"""
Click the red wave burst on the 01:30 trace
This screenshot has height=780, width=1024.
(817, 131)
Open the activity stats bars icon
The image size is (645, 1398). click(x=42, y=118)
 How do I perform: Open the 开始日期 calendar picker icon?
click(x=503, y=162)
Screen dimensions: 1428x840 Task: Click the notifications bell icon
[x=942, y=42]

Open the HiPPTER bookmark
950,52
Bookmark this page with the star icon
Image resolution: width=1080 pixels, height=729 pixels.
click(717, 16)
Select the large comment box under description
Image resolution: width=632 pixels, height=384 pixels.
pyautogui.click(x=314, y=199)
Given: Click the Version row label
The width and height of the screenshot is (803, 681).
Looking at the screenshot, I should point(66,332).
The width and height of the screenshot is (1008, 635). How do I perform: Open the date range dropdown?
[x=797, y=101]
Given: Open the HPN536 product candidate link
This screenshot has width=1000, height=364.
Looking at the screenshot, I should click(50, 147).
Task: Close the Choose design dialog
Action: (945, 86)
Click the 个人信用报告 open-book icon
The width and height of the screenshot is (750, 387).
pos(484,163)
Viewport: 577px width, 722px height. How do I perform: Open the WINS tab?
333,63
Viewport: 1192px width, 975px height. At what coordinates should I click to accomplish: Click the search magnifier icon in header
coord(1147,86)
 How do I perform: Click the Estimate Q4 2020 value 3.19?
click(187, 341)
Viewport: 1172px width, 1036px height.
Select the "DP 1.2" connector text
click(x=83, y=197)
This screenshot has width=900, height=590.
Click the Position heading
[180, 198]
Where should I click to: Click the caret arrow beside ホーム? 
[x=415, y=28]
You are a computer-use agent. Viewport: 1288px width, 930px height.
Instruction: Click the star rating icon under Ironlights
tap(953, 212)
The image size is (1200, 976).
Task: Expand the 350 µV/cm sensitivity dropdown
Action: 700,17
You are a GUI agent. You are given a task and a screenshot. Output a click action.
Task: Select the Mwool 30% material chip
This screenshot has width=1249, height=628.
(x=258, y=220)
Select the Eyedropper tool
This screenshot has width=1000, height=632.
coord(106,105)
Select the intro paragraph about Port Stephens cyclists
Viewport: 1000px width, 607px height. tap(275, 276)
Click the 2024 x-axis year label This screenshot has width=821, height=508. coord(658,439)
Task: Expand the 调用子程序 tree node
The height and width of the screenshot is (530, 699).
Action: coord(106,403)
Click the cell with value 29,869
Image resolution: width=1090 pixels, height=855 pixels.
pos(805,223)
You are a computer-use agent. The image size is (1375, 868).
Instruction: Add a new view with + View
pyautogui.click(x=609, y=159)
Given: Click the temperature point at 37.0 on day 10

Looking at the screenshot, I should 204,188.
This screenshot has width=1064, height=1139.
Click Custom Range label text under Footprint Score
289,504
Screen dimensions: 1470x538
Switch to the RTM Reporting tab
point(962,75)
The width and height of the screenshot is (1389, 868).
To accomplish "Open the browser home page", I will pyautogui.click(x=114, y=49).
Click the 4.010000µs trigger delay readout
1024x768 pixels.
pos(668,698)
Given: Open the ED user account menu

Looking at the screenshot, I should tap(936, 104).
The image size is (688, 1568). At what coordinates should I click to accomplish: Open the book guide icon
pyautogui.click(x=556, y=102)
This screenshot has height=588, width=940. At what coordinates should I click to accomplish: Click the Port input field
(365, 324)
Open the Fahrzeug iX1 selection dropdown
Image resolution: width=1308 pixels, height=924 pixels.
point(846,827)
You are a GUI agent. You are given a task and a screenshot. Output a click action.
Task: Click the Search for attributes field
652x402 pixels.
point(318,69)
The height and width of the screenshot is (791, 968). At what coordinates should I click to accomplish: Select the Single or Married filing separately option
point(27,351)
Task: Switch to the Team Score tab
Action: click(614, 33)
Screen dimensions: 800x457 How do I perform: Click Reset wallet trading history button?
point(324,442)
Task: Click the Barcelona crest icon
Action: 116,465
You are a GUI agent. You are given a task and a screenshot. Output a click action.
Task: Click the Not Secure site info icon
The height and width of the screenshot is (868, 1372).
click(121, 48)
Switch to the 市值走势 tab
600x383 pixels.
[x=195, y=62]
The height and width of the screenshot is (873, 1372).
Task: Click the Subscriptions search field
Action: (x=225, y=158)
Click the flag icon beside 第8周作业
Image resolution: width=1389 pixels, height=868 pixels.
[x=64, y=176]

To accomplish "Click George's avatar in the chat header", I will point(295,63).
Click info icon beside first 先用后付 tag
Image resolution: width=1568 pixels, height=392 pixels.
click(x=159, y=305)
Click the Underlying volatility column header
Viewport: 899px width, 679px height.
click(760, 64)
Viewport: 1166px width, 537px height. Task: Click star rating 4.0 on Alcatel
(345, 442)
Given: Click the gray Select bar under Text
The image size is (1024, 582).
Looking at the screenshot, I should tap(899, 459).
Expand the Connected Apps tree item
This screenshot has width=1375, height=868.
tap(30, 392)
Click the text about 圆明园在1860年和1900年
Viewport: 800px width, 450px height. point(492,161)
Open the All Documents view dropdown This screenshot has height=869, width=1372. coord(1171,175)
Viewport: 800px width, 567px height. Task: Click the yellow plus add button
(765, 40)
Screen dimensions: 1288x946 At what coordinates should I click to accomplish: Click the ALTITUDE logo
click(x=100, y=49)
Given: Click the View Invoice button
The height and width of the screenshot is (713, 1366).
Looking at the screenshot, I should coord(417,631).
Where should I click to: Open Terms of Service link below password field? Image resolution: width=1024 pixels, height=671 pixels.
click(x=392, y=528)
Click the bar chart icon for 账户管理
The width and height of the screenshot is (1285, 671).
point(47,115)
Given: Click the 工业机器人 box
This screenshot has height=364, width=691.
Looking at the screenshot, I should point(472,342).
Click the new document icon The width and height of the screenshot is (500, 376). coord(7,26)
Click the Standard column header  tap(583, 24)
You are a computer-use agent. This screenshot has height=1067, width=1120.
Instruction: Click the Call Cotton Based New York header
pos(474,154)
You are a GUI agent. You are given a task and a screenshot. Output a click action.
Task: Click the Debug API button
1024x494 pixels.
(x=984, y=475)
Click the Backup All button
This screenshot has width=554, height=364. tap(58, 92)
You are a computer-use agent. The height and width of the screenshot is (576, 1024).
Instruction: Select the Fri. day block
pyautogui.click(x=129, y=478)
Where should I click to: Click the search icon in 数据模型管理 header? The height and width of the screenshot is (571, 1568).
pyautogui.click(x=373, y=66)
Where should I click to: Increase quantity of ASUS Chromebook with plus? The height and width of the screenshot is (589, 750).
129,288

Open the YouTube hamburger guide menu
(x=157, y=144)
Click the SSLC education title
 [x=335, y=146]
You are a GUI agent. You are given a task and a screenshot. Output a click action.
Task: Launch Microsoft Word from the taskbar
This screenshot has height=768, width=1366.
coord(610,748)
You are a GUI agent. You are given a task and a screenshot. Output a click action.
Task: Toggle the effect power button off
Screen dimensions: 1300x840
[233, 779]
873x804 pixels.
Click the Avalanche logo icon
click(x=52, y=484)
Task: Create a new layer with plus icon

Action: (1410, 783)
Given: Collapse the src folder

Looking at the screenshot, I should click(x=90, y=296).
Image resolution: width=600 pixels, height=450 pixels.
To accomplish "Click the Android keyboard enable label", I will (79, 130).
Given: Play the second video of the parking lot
"""
> **Problem to work on**
Could you render every line of the material above as a JSON list of strings, with one string per line and blank lines left out?

> **Answer for this exercise**
[
  "Click the red wave burst on the 01:30 trace",
  "This screenshot has height=780, width=1024.",
  "(817, 131)",
  "Open the activity stats bars icon",
  "The image size is (645, 1398). click(x=42, y=118)",
  " How do I perform: Open the 开始日期 calendar picker icon?",
  "click(x=503, y=162)",
  "Screen dimensions: 1428x840 Task: Click the notifications bell icon",
  "[x=942, y=42]",
  "Open the HiPPTER bookmark",
  "950,52",
  "Bookmark this page with the star icon",
  "Image resolution: width=1080 pixels, height=729 pixels.",
  "click(717, 16)",
  "Select the large comment box under description",
  "Image resolution: width=632 pixels, height=384 pixels.",
  "pyautogui.click(x=314, y=199)",
  "Given: Click the Version row label",
  "The width and height of the screenshot is (803, 681).",
  "Looking at the screenshot, I should point(66,332).",
  "The width and height of the screenshot is (1008, 635). How do I perform: Open the date range dropdown?",
  "[x=797, y=101]",
  "Given: Open the HPN536 product candidate link",
  "This screenshot has width=1000, height=364.",
  "Looking at the screenshot, I should click(50, 147).",
  "Task: Close the Choose design dialog",
  "Action: (945, 86)",
  "Click the 个人信用报告 open-book icon",
  "The width and height of the screenshot is (750, 387).",
  "pos(484,163)",
  "Viewport: 577px width, 722px height. How do I perform: Open the WINS tab?",
  "333,63",
  "Viewport: 1192px width, 975px height. At what coordinates should I click to accomplish: Click the search magnifier icon in header",
  "coord(1147,86)",
  " How do I perform: Click the Estimate Q4 2020 value 3.19?",
  "click(187, 341)",
  "Viewport: 1172px width, 1036px height.",
  "Select the \"DP 1.2\" connector text",
  "click(x=83, y=197)",
  "This screenshot has width=900, height=590.",
  "Click the Position heading",
  "[180, 198]",
  "Where should I click to: Click the caret arrow beside ホーム? ",
  "[x=415, y=28]",
  "You are a computer-use agent. Viewport: 1288px width, 930px height.",
  "Instruction: Click the star rating icon under Ironlights",
  "tap(953, 212)",
  "The image size is (1200, 976).",
  "Task: Expand the 350 µV/cm sensitivity dropdown",
  "Action: 700,17",
  "You are a GUI agent. You are given a task and a screenshot. Output a click action.",
  "Task: Select the Mwool 30% material chip",
  "This screenshot has width=1249, height=628.",
  "(x=258, y=220)",
  "Select the Eyedropper tool",
  "This screenshot has width=1000, height=632.",
  "coord(106,105)",
  "Select the intro paragraph about Port Stephens cyclists",
  "Viewport: 1000px width, 607px height. tap(275, 276)",
  "Click the 2024 x-axis year label This screenshot has width=821, height=508. coord(658,439)",
  "Task: Expand the 调用子程序 tree node",
  "The height and width of the screenshot is (530, 699).",
  "Action: coord(106,403)",
  "Click the cell with value 29,869",
  "Image resolution: width=1090 pixels, height=855 pixels.",
  "pos(805,223)",
  "You are a computer-use agent. The image size is (1375, 868).",
  "Instruction: Add a new view with + View",
  "pyautogui.click(x=609, y=159)",
  "Given: Click the temperature point at 37.0 on day 10",
  "Looking at the screenshot, I should 204,188.",
  "This screenshot has width=1064, height=1139.",
  "Click Custom Range label text under Footprint Score",
  "289,504",
  "Screen dimensions: 1470x538",
  "Switch to the RTM Reporting tab",
  "point(962,75)",
  "The width and height of the screenshot is (1389, 868).",
  "To accomplish \"Open the browser home page\", I will pyautogui.click(x=114, y=49).",
  "Click the 4.010000µs trigger delay readout",
  "1024x768 pixels.",
  "pos(668,698)",
  "Given: Open the ED user account menu",
  "Looking at the screenshot, I should tap(936, 104).",
  "The image size is (688, 1568). At what coordinates should I click to accomplish: Open the book guide icon",
  "pyautogui.click(x=556, y=102)",
  "This screenshot has height=588, width=940. At what coordinates should I click to accomplish: Click the Port input field",
  "(365, 324)",
  "Open the Fahrzeug iX1 selection dropdown",
  "Image resolution: width=1308 pixels, height=924 pixels.",
  "point(846,827)",
  "You are a GUI agent. You are given a task and a screenshot. Output a click action.",
  "Task: Click the Search for attributes field",
  "652x402 pixels.",
  "point(318,69)",
  "The height and width of the screenshot is (791, 968). At what coordinates should I click to accomplish: Select the Single or Married filing separately option",
  "point(27,351)",
  "Task: Switch to the Team Score tab",
  "Action: click(614, 33)",
  "Screen dimensions: 800x457 How do I perform: Click Reset wallet trading history button?",
  "point(324,442)",
  "Task: Click the Barcelona crest icon",
  "Action: 116,465",
  "You are a GUI agent. You are given a task and a screenshot. Output a click action.",
  "Task: Click the Not Secure site info icon",
  "The height and width of the screenshot is (868, 1372).",
  "click(121, 48)",
  "Switch to the 市值走势 tab",
  "600x383 pixels.",
  "[x=195, y=62]",
  "The height and width of the screenshot is (873, 1372).",
  "Task: Click the Subscriptions search field",
  "Action: (x=225, y=158)",
  "Click the flag icon beside 第8周作业",
  "Image resolution: width=1389 pixels, height=868 pixels.",
  "[x=64, y=176]",
  "To accomplish \"Click George's avatar in the chat header\", I will point(295,63).",
  "Click info icon beside first 先用后付 tag",
  "Image resolution: width=1568 pixels, height=392 pixels.",
  "click(x=159, y=305)",
  "Click the Underlying volatility column header",
  "Viewport: 899px width, 679px height.",
  "click(760, 64)",
  "Viewport: 1166px width, 537px height. Task: Click star rating 4.0 on Alcatel",
  "(345, 442)",
  "Given: Click the gray Select bar under Text",
  "The image size is (1024, 582).",
  "Looking at the screenshot, I should tap(899, 459).",
  "Expand the Connected Apps tree item",
  "This screenshot has width=1375, height=868.",
  "tap(30, 392)",
  "Click the text about 圆明园在1860年和1900年",
  "Viewport: 800px width, 450px height. point(492,161)",
  "Open the All Documents view dropdown This screenshot has height=869, width=1372. coord(1171,175)",
  "Viewport: 800px width, 567px height. Task: Click the yellow plus add button",
  "(765, 40)",
  "Screen dimensions: 1288x946 At what coordinates should I click to accomplish: Click the ALTITUDE logo",
  "click(x=100, y=49)",
  "Given: Click the View Invoice button",
  "The height and width of the screenshot is (713, 1366).",
  "Looking at the screenshot, I should coord(417,631).",
  "Where should I click to: Open Terms of Service link below password field? Image resolution: width=1024 pixels, height=671 pixels.",
  "click(x=392, y=528)",
  "Click the bar chart icon for 账户管理",
  "The width and height of the screenshot is (1285, 671).",
  "point(47,115)",
  "Given: Click the 工业机器人 box",
  "This screenshot has height=364, width=691.",
  "Looking at the screenshot, I should point(472,342).",
  "Click the new document icon The width and height of the screenshot is (500, 376). coord(7,26)",
  "Click the Standard column header  tap(583, 24)",
  "You are a computer-use agent. This screenshot has height=1067, width=1120.",
  "Instruction: Click the Call Cotton Based New York header",
  "pos(474,154)",
  "You are a GUI agent. You are given a task and a screenshot. Output a click action.",
  "Task: Click the Debug API button",
  "1024x494 pixels.",
  "(x=984, y=475)",
  "Click the Backup All button",
  "This screenshot has width=554, height=364. tap(58, 92)",
  "You are a computer-use agent. The height and width of the screenshot is (576, 1024).",
  "Instruction: Select the Fri. day block",
  "pyautogui.click(x=129, y=478)",
  "Where should I click to: Click the search icon in 数据模型管理 header? The height and width of the screenshot is (571, 1568).",
  "pyautogui.click(x=373, y=66)",
  "Where should I click to: Increase quantity of ASUS Chromebook with plus? The height and width of the screenshot is (589, 750).",
  "129,288",
  "Open the YouTube hamburger guide menu",
  "(x=157, y=144)",
  "Click the SSLC education title",
  " [x=335, y=146]",
  "You are a GUI agent. You are given a task and a screenshot. Output a click action.",
  "Task: Launch Microsoft Word from the taskbar",
  "This screenshot has height=768, width=1366.",
  "coord(610,748)",
  "You are a GUI agent. You are given a task and a screenshot. Output a click action.",
  "Task: Toggle the effect power button off",
  "Screen dimensions: 1300x840",
  "[233, 779]",
  "873x804 pixels.",
  "Click the Avalanche logo icon",
  "click(x=52, y=484)",
  "Task: Create a new layer with plus icon",
  "Action: (1410, 783)",
  "Given: Collapse the src folder",
  "Looking at the screenshot, I should click(x=90, y=296).",
  "Image resolution: width=600 pixels, height=450 pixels.",
  "To accomplish \"Click the Android keyboard enable label\", I will (79, 130).",
  "Given: Play the second video of the parking lot"
]